**Exercise requirements:** Beginning with the line that mentions "Where should I click to: Go", reproduce every line through the last line of the entries, exactly, and only those.

**Input material:**
■ ■ ■ ■

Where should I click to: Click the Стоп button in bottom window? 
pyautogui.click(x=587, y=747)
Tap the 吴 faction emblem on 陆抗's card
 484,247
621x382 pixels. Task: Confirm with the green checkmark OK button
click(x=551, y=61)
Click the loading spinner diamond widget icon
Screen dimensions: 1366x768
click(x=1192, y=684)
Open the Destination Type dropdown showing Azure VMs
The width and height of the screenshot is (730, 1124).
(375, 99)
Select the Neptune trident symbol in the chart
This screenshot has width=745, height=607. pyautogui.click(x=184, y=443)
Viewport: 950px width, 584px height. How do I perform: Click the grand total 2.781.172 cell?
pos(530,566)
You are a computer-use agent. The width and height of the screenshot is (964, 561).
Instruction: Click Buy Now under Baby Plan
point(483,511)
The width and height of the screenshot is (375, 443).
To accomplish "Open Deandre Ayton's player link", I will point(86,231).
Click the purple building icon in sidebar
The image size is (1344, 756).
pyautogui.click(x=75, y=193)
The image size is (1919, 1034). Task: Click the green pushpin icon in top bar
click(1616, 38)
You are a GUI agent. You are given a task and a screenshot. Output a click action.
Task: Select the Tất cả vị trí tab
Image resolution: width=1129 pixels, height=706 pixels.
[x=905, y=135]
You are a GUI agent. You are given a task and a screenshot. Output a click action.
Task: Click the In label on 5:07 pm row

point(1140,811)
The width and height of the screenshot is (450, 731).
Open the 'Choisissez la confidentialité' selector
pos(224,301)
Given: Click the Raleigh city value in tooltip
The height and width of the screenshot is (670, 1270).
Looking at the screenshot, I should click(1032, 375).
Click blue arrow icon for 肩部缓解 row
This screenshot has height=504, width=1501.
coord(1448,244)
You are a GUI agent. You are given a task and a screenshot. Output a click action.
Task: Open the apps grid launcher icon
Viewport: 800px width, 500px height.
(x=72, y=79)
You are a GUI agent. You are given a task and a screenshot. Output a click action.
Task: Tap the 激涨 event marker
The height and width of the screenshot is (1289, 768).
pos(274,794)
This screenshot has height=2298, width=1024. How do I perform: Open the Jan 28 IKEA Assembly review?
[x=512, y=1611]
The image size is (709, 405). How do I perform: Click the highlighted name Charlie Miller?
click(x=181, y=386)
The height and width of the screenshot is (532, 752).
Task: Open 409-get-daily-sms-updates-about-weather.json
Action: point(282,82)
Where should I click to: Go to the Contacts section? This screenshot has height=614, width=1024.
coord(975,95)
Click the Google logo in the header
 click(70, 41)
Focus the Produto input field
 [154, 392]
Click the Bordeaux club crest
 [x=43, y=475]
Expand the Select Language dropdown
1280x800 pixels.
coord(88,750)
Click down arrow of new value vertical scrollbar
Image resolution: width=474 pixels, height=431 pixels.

■ ■ ■ ■

**Output for this task:**
Where should I click to: Go to the Contacts section? This screenshot has height=614, width=1024.
coord(975,95)
Click the Google logo in the header
 click(70, 41)
Focus the Produto input field
 [154, 392]
Click the Bordeaux club crest
 [x=43, y=475]
Expand the Select Language dropdown
1280x800 pixels.
coord(88,750)
Click down arrow of new value vertical scrollbar
Image resolution: width=474 pixels, height=431 pixels.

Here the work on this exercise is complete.